Whilst DSOTM is a well known album, it's pretty unrepresentative.
 
But given 99.9999% of non classical discs are not gaplessly recorded, for most uses outside of classical, it's moot.
lol, lots of people listen to gapless cds. lots of people listen to classical music.
 
But given 99.9999% of non classical discs are not gaplessly recorded, for most uses outside of classical, it's moot.
An objective defect cannot be transformed into an absence of defects due to a particularly exclusive musical consumption... which also omits live recordings and those of popular music artists whose studio works include tracks linked together without silence, and worse, without the characteristic little digital noise...
 
This is a toy for the younger generation who don't know better how good CD playback can be.
It certainly looks like we're in the technological dip for CD, just where cassette decks and turntables have been in the 90s.
Then, in x amount of years people will grow tired of general enshitification, paying subscriptions for everything and we will see more nostalgia for the CD as a physical media.

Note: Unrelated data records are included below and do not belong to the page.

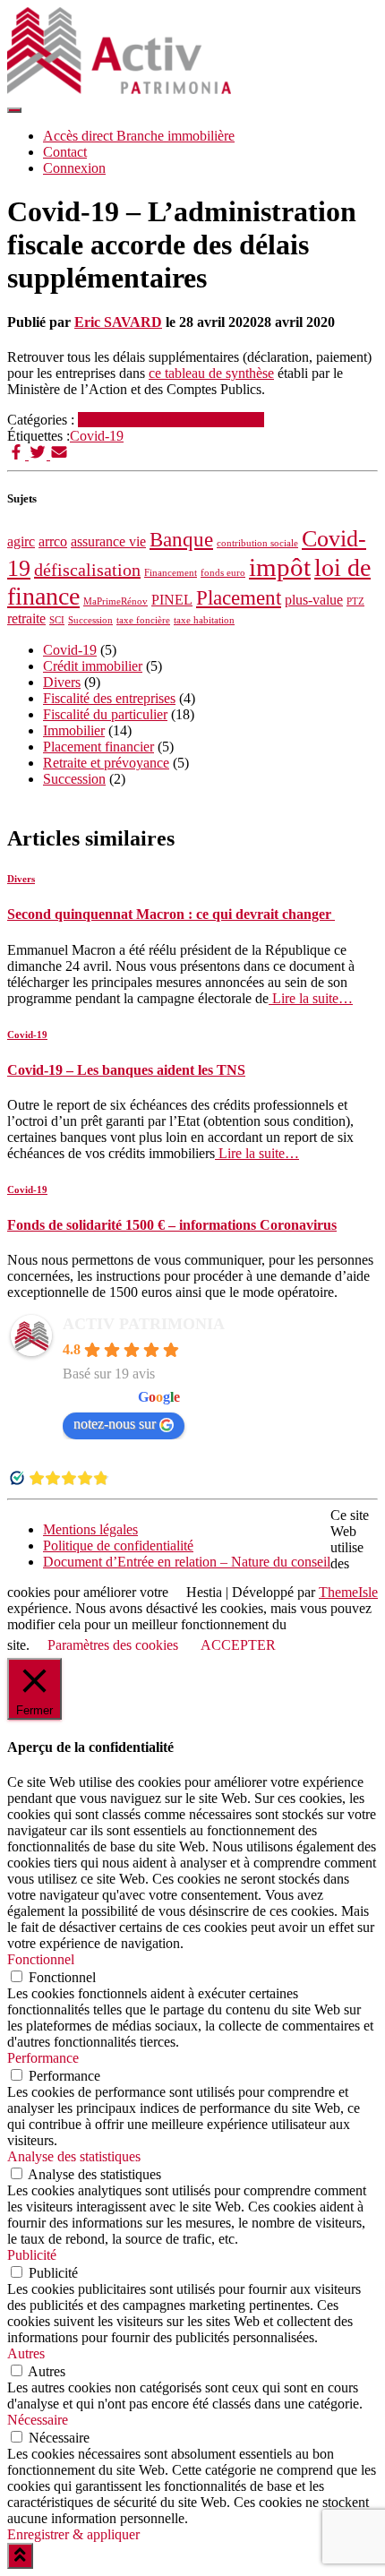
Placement (238, 597)
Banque (181, 539)
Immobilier (74, 730)
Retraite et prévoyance (106, 762)
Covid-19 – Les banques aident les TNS (126, 1070)
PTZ (355, 601)
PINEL (171, 600)
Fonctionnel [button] (40, 1959)
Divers (62, 682)
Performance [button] (43, 2057)
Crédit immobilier (92, 666)
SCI (56, 620)
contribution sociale (257, 543)
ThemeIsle (348, 1592)
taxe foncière (143, 620)
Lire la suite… (311, 998)
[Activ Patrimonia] (119, 89)
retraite (26, 619)
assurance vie (108, 542)
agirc (21, 542)
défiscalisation (87, 570)
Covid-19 (105, 419)
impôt (280, 567)
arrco (52, 542)
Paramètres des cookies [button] (112, 1645)
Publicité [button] (31, 2255)
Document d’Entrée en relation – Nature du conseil (186, 1561)
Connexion (74, 168)
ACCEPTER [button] (238, 1645)
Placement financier (98, 746)
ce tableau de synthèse (211, 373)
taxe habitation (204, 620)
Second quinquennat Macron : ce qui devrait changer (171, 914)
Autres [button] (26, 2353)
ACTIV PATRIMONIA (144, 1324)
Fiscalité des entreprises (198, 419)
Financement (170, 573)
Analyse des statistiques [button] (74, 2156)
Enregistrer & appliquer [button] (73, 2534)
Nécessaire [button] (37, 2419)
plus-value (314, 600)
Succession (90, 620)
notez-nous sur (114, 1423)
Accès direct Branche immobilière (139, 135)
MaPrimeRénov (115, 601)
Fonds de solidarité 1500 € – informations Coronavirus (172, 1224)
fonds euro (223, 573)
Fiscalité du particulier (105, 714)
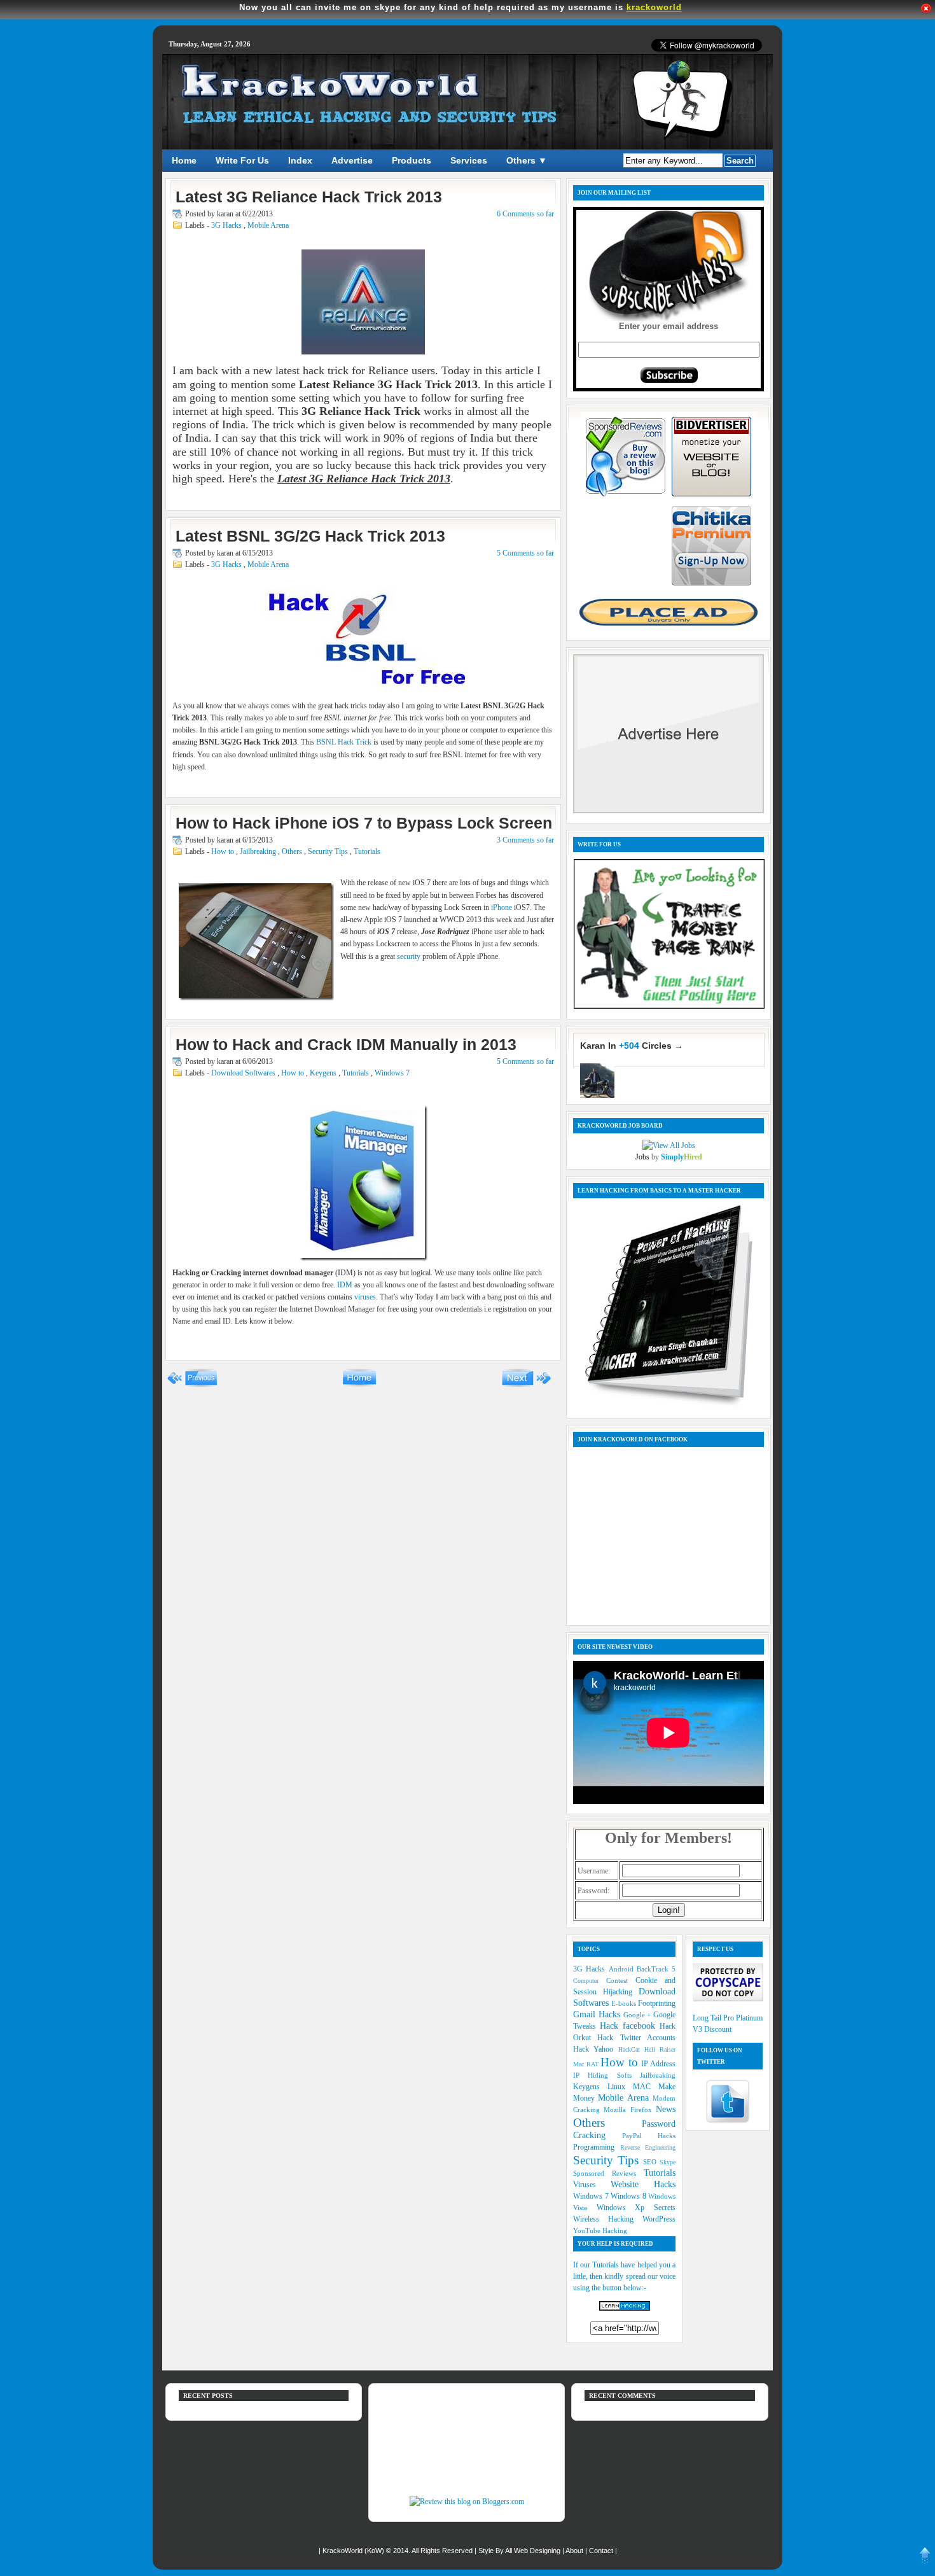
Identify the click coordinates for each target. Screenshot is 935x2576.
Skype (667, 2162)
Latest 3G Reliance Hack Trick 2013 (309, 197)
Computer (589, 1980)
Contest (620, 1980)
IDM (344, 1284)
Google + (638, 2015)
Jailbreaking (259, 851)
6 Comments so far (525, 213)
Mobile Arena (268, 225)
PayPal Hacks (648, 2135)
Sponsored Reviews (608, 2173)
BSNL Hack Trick (343, 742)
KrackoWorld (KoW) (354, 2550)
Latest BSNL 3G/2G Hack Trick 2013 (310, 536)
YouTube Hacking (600, 2230)
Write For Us (242, 160)
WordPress (658, 2219)
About (575, 2550)
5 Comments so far (525, 553)
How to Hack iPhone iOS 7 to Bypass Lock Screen (364, 823)
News (665, 2109)
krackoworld (654, 7)
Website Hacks (643, 2184)
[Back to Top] (925, 2558)
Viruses (592, 2184)
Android (623, 1969)
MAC (645, 2086)
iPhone (501, 907)
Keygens (324, 1072)
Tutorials (367, 851)
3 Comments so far (525, 840)
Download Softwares (244, 1072)
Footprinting (656, 2003)
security (408, 956)
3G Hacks (227, 225)
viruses (365, 1296)
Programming (596, 2147)
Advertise (352, 160)
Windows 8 (629, 2196)
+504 (629, 1045)
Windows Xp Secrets (636, 2207)
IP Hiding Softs (606, 2075)
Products (411, 160)
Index (300, 160)
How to (223, 851)
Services (468, 160)
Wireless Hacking (607, 2219)
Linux (620, 2086)
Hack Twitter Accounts (636, 2037)
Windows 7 (392, 1072)
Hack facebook (630, 2025)
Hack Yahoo (595, 2049)
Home (184, 160)
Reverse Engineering (648, 2147)
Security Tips (329, 851)
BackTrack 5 (656, 1969)
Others (293, 851)
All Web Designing (533, 2550)
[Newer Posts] (192, 1385)
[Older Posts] (526, 1385)
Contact (602, 2550)
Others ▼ (526, 160)
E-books (624, 2003)
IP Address (658, 2063)
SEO (651, 2162)
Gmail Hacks (598, 2014)
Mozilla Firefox (630, 2109)
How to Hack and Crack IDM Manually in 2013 (346, 1044)
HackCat (631, 2049)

I find CD playback equipment development is doing fine, all things considering.

I own and use a SMLS PL200 player, I mostly listen to classical music, and its gapless playback is perfect. Absolutely perfect.

In fact, everything else about it is perfect, too: lightning fast operation, never skips a beat, will read everything, plenty of inputs - also incredibly small AND measures brilliantly. Probably one of my best hifi purchases ever.

We're living in a fantastic time for CD playing. I know because I've have had plenty of used crappy CD players glorified by your generation. My SMLS blows them all out of the water.

I would never go back to a compromised used CD player, some 'audiophile' ebay purchase that might fail in one way or another tomorrow, and that we now know measures sub-optimally.
 
Last edited:
I disagree. I'd say probably 10% of rock and prog albums have tracks that are joined together with no gap.

In any case why would you want gaps made longer?
More like <0.1% of pop & rock albums, of the in excess of 1000 LP's I have I can only think of 1, which is DSOTM.